Please click on the video above to hear Shazia Ilmi's campaign speech!

Facing a tough battle, she is banking on being on the home turf of AAP leaders -- Arvind Kejriwal, Manish Sisodia and Kumar Vishwas -- all of who are residents of Ghaziabad.

Till he moved out a couple of months ago, Kejriwal was a resident in the Indian Revenue Service flats in Kaushambhi.

The seat is represented by BJP President Rajnath Singh, who vacated it for General Singh and has moved to Lucknow, a seat held by former prime minister Atal Bihari Vajpayee for five terms.

"Rajnath Singh is such a mighty leader of the BJP, whose ambitions have become even loftier. When he couldn't do anything for you, will a new neta be able to do anything?" she asks.

"Wherever General V K Singh goes, people ask him about what Rajnath Singh has not done. And what can I say about Raj Babbar -- all he says is that he will take your voice to Rahul Gandhi."

"Pehle Sheila hari hai, Ab Modi ki baari hai (Sheela Dixit, you lost first, Modi now it is your turn)."

Towards the end of the meeting, a bedsheet is passed around the crowd, Shazia requests the crowd for donations.

"Rs 1, 5 or 10 -- anything you can afford. Your one rupee is like one lakh and ten rupees is like ten lakhs for us. You will all get receipts for your contribution."

As the sheet is passed around two old men come up and seize the mike and break into Urdu shayari (couplets). The crowd cheers and bars of guitar strumming crackle out of the speakers.

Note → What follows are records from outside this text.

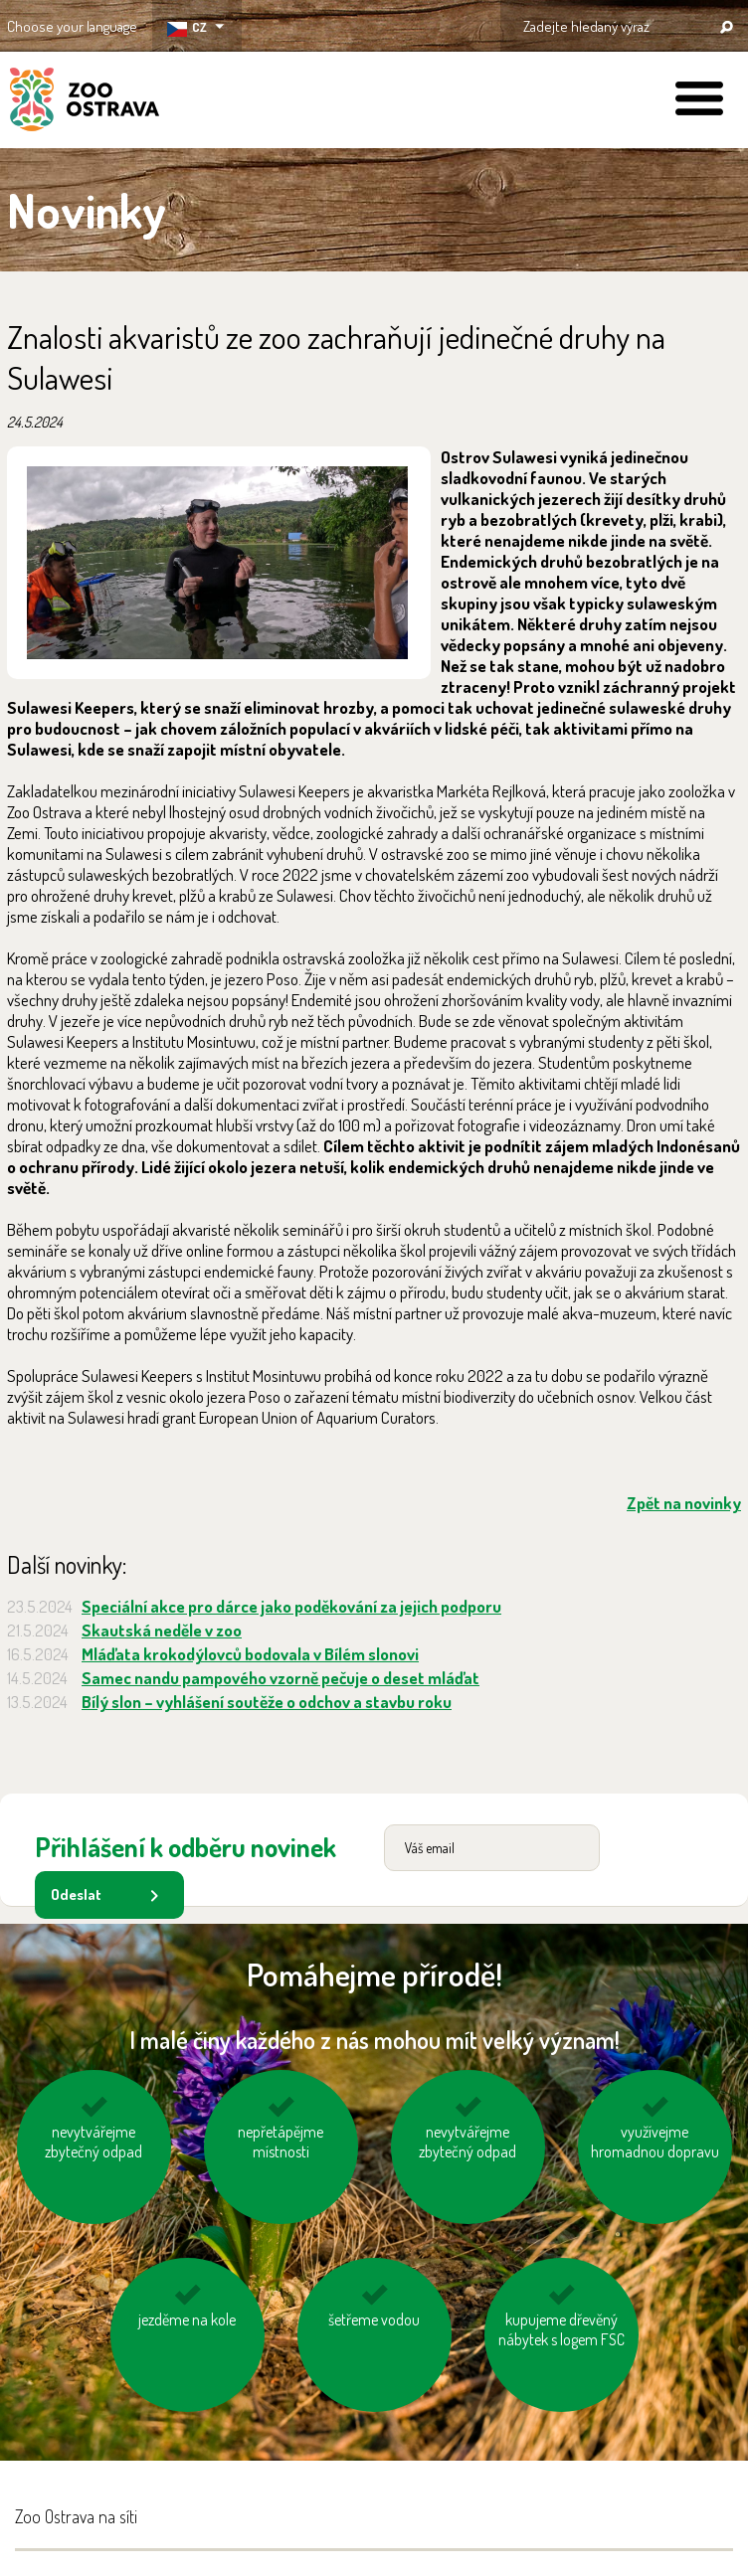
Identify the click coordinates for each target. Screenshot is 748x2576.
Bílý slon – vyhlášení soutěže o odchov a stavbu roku (267, 1701)
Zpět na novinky (684, 1502)
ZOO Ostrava (84, 102)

The meeting ends with the national anthem to the strains of the guitar.

AAP workers make a ring around Shazia as she makes her way to the SUV.

On her way, Meher, the woman who had brought the two children who spent the day collecting plastic wrappers for a living, stops Shazia.

She holds the candidate's hand, looks her in the eye and says:

"Promise me, that you will make a school right here when you become MP. Make me this promise today."